- Instructions to follow -
Please repeat exactly the lines from the one containing "This screenshot has width=1317, height=770." to the end of the entries below, both included, and omit all pictures.

________________

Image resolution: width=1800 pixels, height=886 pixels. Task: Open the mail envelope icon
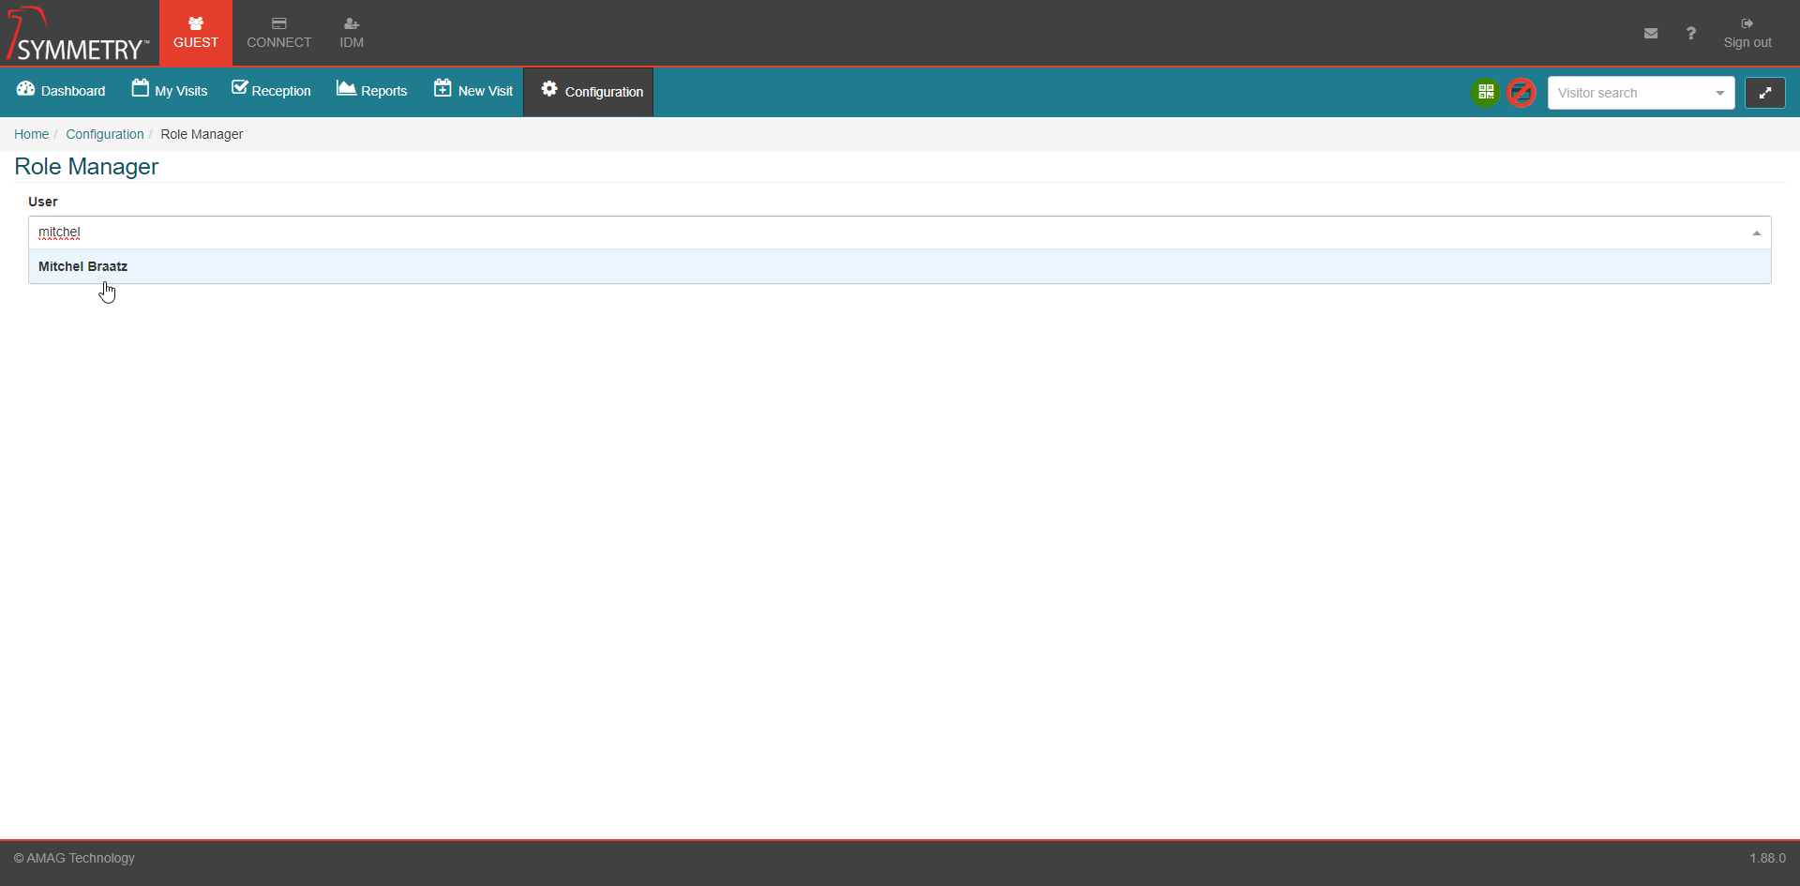[1650, 34]
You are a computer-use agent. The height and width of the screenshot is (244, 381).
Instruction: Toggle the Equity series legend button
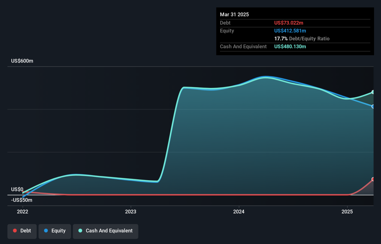(55, 231)
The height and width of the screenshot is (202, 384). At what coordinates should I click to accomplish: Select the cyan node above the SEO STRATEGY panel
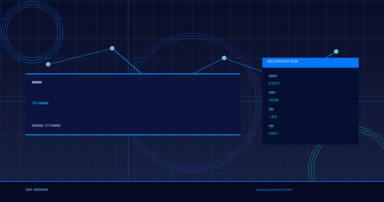click(336, 51)
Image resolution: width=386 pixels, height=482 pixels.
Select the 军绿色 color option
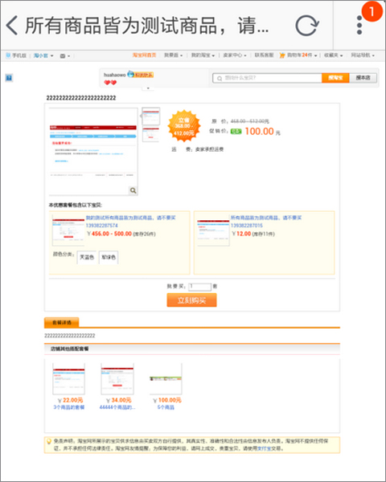(x=109, y=257)
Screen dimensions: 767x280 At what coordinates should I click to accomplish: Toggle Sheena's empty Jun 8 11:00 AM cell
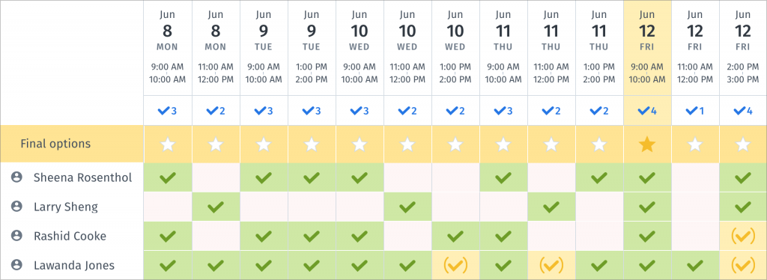tap(216, 177)
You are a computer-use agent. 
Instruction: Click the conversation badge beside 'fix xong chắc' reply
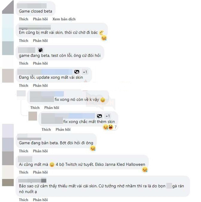click(100, 116)
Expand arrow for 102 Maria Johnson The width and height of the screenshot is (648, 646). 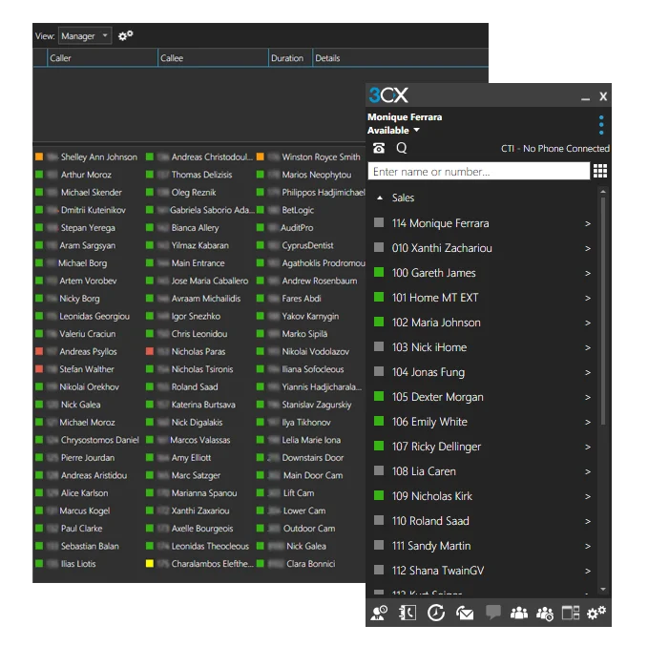pos(588,323)
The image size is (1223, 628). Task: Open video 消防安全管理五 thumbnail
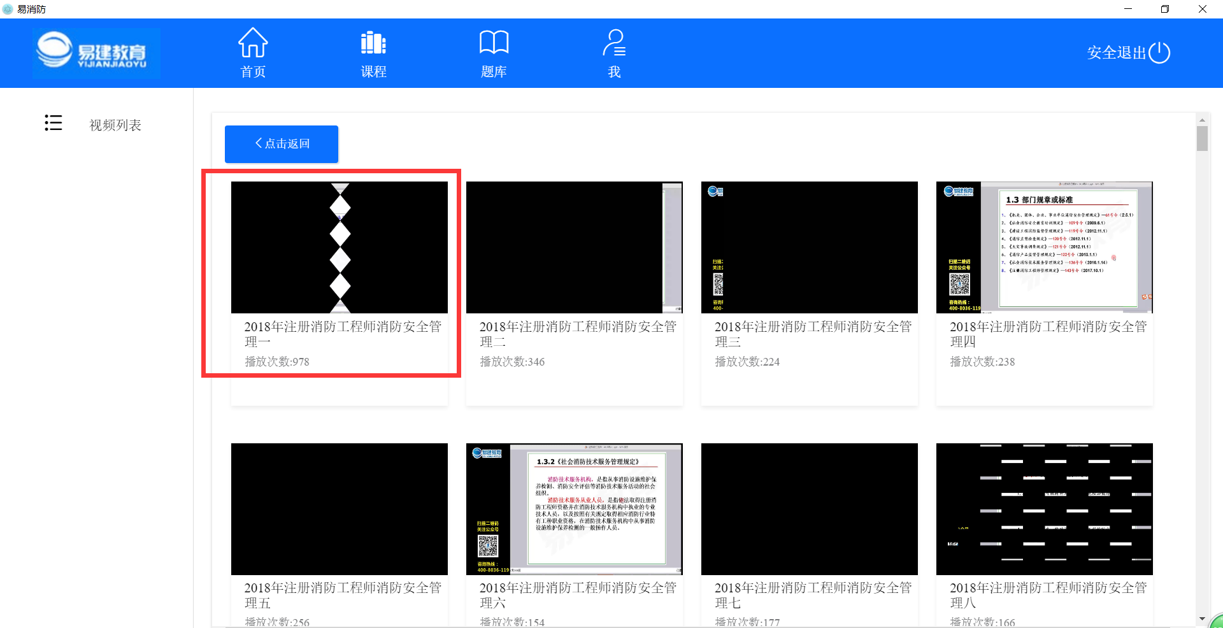340,509
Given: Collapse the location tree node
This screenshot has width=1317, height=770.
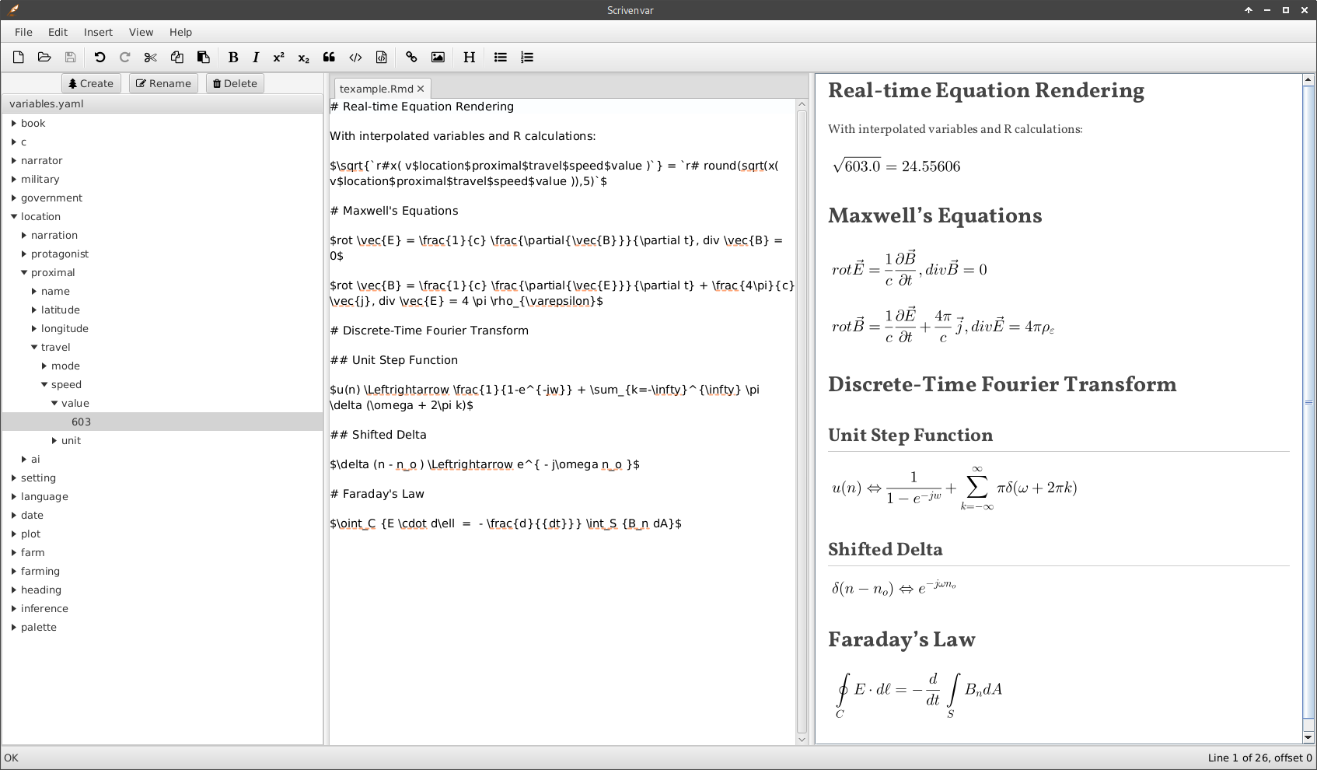Looking at the screenshot, I should coord(14,216).
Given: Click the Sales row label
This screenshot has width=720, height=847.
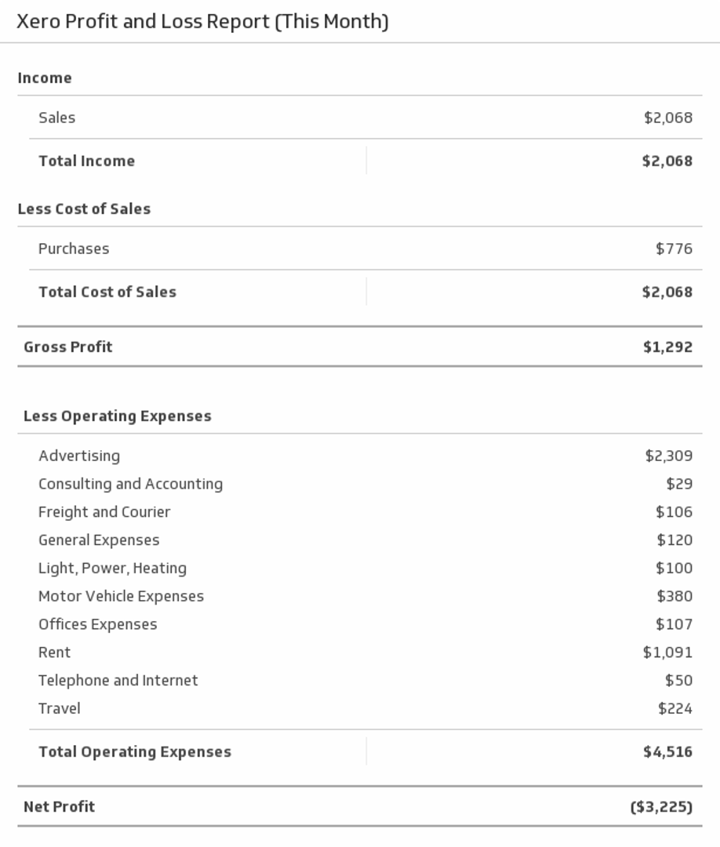Looking at the screenshot, I should pyautogui.click(x=57, y=118).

________________

- Written answer -
This screenshot has width=1317, height=770.
Looking at the screenshot, I should coord(14,216).
Given: Click the Sales row label
This screenshot has width=720, height=847.
Looking at the screenshot, I should pyautogui.click(x=57, y=118).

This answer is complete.